Ali Türer
Avrupa Birliği aday ülke Türkiye için, son “ilerleme” raporunu yayınladı. Ağır eleştirileri var, fakat göçmen politikası ve terör ile mücadele konularında Türkiye’nin sırtı sıvazlanıyor. Galiba Huntington’un öngörüsünü biraz daha ciddiye alsak iyi olacak. AB kriterleri yerini kendini koruma kriterlerine bırakıyor gibi sanki Avrupa’da. Düşünme, hoşgörü, farklılıklara saygı (Atina ruhu) yerini aidiyet etrafında kendini korumaya mı (Sparta ruhuna) bırakıyor?
Türkiye’de, otoriterleşme ile gelen hukuksuzluk, askerileşme (militarizm), gelir adaletsizliği, yolsuzluk, seçim sistemi tahrifatı, muhalefeti, gazetecileri, basını abluka altına almalar Avrupa ülkelerini o kadar da çok rahatsız etmiyor gibi sanki. Fakat, “Yunanistan’a yan baktın” diye yaptırım uygulamayı düşünebiliyor. Hani AB, Türkiye’nin demokratikleşme yolculuğunda, geriye gitmeyi önleyici çıpaydı!

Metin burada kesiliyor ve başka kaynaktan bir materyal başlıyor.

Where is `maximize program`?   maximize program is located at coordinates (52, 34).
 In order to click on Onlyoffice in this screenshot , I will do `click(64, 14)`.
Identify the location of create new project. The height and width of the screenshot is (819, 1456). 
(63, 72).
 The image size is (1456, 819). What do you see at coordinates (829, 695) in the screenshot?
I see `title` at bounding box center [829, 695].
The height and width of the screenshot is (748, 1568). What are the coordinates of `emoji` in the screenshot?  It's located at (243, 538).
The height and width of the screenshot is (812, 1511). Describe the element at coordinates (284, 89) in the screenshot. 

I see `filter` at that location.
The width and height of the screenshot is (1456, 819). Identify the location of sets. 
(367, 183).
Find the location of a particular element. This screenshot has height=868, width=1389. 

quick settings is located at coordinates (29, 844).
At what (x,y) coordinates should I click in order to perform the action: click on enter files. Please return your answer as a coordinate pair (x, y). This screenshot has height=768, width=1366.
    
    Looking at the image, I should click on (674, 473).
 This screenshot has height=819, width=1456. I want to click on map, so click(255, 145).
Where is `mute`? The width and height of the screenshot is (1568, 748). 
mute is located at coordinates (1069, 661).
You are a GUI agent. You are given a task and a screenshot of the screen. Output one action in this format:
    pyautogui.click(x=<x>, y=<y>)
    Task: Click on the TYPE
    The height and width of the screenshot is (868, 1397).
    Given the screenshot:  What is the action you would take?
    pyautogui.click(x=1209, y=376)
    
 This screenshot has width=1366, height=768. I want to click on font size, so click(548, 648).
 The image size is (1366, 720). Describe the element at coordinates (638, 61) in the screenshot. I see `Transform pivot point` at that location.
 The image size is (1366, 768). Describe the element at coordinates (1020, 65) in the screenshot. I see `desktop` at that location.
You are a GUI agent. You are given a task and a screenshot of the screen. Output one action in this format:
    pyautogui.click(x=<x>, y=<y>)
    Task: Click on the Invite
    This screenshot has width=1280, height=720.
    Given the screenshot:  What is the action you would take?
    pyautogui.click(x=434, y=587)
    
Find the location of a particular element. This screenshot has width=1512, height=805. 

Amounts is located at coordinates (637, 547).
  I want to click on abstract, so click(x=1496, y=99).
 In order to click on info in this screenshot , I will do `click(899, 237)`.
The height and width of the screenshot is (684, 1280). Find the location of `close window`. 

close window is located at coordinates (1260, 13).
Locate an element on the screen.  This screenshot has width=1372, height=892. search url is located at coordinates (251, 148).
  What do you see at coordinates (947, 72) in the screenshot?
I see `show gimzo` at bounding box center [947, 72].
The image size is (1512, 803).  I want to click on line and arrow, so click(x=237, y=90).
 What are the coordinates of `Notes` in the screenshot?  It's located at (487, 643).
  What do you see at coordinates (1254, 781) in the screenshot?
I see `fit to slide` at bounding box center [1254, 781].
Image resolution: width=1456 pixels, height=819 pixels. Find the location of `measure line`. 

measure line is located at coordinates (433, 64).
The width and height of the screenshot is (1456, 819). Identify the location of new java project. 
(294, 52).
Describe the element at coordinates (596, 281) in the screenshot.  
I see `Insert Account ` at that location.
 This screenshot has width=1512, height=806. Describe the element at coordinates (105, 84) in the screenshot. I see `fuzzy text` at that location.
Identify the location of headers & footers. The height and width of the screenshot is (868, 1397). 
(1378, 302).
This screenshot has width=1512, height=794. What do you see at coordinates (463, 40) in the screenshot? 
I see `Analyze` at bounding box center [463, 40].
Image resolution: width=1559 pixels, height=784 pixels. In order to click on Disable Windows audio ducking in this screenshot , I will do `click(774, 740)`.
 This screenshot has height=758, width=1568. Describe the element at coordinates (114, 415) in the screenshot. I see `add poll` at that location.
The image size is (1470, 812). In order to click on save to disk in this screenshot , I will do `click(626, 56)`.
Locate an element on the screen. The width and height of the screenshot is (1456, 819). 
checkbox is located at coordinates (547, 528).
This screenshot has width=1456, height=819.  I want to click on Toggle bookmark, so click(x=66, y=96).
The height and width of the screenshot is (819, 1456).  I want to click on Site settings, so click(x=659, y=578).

Azerbaycan ile Ermenistan, Avrupa İnsan Hakları Mahkemesine ayrı ayrı başvurmuş, birbirlerini sivil halkı katletmekle suçlamışlar. AHİM ne yapmış: her iki başvuru için de ayrı ayrı “sivillere saldırmaktan vazgeç” tavsiye kararı almış. On iki gün birbirini boğazladıktan sonra Putin iki ülkenin dış işleri bakanlarını Moskova’ya çağırdı, oturumdan ateşkes çıkıverdi. Bu iş bu kadar da kolaymış.
Biliyorsunuz yeni normalde, EBA eğitim hayatımızın önemli bileşeni oldu artık. Fakat kapasitesi yeni artırımla bir milyon öğrenci ile sınırlıymış. Sınır aşılınca da çökmüş. Bu da bakanı pek memnun etti, biliyorsunuz, tuhaf bir durum.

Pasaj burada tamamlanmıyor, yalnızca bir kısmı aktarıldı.